Бар эскадрильи - Франсуа Нурисье
Шрифт:
Интервал:
Закладка:
Все были заняты мыслями о теле Колетт. Особенно о ее шее, которая все время находилась в движении. У нее были огромные глаза. Когда она среди ночи входила за руку со своим братом, — высокомерный, андрогинный подросток-гермафродит, преследуемый мужчинами, — входила в один из тех вертепов, где она коротала свои самые черные часы, всегда в сопровождении паразитов Жиля, клиентуры Жиля, ангелочков и демонов, начиная с «Ангела» связанных с судьбой романиста, растерянных, чего-то просящих, раболепных, злых, к которым каждую ночь присоединялся шлейф из младших членов клана миллиардеров, стареющих, по пять раз разведенных дам, хирургов-развратников, автогонщиков, фотографов, вихрь роскошной публики, поглощаемый ураганом Леонелли, — когда она приходила, спускаясь по черному ковру лестницы, заставляя стихнуть гвалт, не обращая внимания на улыбки, не слыша приветствий, невинная, оживленная и медлительная одновременно, с волосами, обвивающими ее лисье личико, то это шла сама дерзость, чудо, немыслимое приключение ее брата, прирученное ею приключение, ставшее доступным, оздоровленным, почти нормальным.

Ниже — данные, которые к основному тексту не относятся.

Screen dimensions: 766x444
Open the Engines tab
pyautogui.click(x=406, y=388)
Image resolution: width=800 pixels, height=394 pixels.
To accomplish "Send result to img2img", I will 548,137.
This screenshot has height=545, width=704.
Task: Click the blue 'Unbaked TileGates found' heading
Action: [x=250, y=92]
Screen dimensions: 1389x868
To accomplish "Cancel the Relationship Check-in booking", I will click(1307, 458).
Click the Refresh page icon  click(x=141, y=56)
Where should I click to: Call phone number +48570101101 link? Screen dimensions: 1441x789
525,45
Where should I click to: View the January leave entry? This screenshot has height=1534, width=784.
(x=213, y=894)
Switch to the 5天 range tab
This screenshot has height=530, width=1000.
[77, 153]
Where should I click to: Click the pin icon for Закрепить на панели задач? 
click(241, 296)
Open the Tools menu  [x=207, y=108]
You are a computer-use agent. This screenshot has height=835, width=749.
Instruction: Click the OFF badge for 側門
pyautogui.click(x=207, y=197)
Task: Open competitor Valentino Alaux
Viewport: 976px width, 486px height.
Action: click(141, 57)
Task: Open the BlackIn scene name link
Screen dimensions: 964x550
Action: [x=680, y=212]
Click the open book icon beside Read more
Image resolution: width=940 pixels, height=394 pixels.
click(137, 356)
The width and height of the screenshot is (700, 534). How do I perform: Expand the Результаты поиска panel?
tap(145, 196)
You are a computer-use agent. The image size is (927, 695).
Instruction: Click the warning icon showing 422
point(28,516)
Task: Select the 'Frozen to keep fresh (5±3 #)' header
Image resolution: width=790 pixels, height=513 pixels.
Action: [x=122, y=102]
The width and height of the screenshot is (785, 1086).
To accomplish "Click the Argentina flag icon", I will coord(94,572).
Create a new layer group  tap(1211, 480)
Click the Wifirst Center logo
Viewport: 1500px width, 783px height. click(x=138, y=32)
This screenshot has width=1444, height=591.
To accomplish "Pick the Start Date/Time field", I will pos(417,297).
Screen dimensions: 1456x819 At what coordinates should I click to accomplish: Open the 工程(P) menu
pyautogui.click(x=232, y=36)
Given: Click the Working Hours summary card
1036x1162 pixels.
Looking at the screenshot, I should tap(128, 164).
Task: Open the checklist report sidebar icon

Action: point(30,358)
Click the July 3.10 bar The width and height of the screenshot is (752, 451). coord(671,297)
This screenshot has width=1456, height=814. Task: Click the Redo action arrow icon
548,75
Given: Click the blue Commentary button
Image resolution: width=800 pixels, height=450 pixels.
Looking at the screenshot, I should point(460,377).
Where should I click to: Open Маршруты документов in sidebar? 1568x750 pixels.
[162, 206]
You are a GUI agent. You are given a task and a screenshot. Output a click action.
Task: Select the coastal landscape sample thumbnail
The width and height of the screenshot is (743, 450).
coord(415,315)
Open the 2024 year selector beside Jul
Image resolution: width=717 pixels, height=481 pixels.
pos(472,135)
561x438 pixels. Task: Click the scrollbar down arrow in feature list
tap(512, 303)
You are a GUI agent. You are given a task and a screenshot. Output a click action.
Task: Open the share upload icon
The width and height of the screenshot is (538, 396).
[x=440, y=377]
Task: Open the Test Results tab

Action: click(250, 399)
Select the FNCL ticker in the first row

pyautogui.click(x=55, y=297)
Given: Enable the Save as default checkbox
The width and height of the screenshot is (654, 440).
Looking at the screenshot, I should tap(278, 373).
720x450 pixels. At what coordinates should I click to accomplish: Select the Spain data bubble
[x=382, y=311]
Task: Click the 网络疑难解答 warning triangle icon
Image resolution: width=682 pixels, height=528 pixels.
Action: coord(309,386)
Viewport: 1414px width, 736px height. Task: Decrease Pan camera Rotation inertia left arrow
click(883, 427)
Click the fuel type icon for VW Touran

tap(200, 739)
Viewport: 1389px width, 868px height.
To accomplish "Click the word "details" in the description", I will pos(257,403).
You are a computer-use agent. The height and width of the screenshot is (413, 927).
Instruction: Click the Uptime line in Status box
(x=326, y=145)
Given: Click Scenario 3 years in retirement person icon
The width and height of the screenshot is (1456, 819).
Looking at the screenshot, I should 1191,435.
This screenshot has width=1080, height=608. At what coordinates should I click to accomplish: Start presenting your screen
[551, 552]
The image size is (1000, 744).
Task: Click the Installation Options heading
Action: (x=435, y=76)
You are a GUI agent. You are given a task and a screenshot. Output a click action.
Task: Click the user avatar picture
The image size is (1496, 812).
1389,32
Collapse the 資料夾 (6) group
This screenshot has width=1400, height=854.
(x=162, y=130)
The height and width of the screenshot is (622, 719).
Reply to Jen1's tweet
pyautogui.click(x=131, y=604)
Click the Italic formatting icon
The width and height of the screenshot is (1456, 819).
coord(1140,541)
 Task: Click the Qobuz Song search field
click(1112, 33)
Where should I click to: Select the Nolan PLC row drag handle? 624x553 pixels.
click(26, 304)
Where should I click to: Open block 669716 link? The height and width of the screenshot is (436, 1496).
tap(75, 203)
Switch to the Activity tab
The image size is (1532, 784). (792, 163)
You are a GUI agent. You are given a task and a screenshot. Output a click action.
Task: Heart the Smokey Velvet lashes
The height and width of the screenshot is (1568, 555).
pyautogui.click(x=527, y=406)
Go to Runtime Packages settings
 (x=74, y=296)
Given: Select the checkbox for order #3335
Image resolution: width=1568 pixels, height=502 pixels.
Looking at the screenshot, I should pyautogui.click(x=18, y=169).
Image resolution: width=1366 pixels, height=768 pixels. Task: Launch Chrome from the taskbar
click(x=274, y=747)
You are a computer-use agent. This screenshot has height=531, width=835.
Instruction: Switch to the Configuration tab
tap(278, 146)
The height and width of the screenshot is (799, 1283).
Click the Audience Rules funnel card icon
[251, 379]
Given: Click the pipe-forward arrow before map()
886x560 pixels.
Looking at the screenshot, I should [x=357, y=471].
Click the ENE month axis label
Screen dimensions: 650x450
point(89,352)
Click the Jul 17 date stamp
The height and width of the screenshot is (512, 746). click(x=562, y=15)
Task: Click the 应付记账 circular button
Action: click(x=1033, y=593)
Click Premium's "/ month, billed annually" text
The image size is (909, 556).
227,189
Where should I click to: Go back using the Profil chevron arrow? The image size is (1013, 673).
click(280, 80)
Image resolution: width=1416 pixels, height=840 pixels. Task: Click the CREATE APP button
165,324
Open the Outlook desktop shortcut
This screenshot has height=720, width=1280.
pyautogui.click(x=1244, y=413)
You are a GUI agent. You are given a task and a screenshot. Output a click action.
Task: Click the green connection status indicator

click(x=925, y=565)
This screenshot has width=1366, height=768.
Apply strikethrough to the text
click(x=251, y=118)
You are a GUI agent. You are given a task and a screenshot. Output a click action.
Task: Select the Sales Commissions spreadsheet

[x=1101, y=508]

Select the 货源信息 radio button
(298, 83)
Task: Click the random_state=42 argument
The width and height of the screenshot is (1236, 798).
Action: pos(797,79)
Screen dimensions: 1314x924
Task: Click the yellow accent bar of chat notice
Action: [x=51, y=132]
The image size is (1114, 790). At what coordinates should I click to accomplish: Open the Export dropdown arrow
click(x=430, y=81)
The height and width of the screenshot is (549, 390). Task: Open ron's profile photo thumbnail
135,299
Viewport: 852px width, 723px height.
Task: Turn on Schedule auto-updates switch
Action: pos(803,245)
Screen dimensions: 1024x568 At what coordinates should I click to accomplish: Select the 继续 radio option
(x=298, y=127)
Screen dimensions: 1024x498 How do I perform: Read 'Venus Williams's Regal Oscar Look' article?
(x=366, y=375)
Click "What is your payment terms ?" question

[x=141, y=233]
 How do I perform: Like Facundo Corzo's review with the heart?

Колетт Леонелли издали улыбалась Жилю, общалась с ним с помощью тысячи невидимых знаков, пила, молчала, танцевала (она, казалось, всегда танцевала одна, потому что никогда не тянула танцевать за собой брата), в небрежной позе вытягивалась на банкетке, вставала, уходила, ничего не сказав. И тут кто-нибудь из мужчин начинал колебаться, бросать вокруг себя взгляды, смывался, пробирался походкой преступника к черной лестнице, на которой исчезла Колетт.
Сильвена, в ту пору, была уже далеко не девочкой и уже писала на конвертах: «Госпожа Жан-Батист Бенуа». Господин Жан-Батист был адвокатом в суде и жил на первом этаже в доме на улице Жорж-Мандель. Он занимался делами издательств «Роше», «Сажитер», «Рене Жюлиар», последний собственно и принял его под свое крылышко, как он любил это делать. Он пригласил супругов на ужин. Бенуа были очарованы: одна герцогиня, несколько подозрительного вида молодых людей, шпага генерала Лафайетта — Сильвена прямо физически почувствовала прилив таланта в пальцах. Год спустя она принесла Рене новеллы, и он их опубликовал. Но все это — умеренный успех, подписи в книжных магазинах Довиля и Биаррица, интервью, взятое у нее Дюмайе, — все это было в 1964-м году, не раньше. А немного ранее Сильвена впервые заприметила в одно из воскресений у Пьера и Элен Лазарефф чету Леонелли. Сильвена пришла, немного размягченная, в сопровождении адвоката, а Колетт, заглянувшая в дом на правах соседки, была пьяна, молчалива и боса. Жиль выглядел, как рыбак из Сен-Жанде-Люза. По крайней мере именно такое впечатление произвел он на Сильвену, которая смотрела на них издалека круглыми глазами. Тогда мысль, что однажды клан Леонелли пригласит к себе домой Сильвену Бенуа, вызвала бы просто улыбку.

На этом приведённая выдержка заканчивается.